=== Section Start ===
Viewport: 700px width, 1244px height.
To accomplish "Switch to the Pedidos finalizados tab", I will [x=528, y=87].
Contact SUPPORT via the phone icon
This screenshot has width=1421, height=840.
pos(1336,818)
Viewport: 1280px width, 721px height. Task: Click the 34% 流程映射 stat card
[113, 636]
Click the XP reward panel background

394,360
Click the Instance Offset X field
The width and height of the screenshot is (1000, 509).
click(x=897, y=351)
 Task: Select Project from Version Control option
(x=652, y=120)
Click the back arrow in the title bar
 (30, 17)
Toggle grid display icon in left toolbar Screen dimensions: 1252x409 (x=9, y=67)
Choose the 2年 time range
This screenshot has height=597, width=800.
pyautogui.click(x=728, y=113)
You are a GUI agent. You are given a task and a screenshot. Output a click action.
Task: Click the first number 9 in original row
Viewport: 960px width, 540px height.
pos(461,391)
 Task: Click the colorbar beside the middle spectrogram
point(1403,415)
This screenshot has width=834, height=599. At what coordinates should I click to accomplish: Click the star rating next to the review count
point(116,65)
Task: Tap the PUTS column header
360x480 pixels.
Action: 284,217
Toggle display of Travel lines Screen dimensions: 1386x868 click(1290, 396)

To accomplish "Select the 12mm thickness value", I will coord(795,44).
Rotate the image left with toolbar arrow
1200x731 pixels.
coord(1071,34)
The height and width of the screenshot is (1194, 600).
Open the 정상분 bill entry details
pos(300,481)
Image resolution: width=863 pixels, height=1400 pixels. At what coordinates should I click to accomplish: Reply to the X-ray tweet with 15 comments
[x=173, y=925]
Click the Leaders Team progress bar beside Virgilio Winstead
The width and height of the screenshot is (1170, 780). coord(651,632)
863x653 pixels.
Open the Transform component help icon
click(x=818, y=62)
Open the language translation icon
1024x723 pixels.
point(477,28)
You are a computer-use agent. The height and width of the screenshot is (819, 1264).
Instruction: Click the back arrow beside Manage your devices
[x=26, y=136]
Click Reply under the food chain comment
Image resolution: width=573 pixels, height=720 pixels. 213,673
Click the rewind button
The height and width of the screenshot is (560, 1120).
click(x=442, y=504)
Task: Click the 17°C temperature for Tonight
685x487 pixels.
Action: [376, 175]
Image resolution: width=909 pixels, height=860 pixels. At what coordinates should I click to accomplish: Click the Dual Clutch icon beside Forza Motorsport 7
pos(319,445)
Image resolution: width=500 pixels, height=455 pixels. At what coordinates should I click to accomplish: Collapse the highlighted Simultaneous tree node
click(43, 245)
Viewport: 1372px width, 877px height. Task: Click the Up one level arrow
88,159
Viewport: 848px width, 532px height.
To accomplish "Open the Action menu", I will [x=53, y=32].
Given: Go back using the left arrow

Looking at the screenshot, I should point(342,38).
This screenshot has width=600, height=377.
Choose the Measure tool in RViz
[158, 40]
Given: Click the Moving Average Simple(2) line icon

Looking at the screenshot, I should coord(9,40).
=== Section End ===
Whenever a line in the entries above includes the word "agent", pull that line out.

You are a GUI agent. You are given a task and a screenshot. Output a click action.
You are a computer-use agent. The height and width of the screenshot is (819, 1264).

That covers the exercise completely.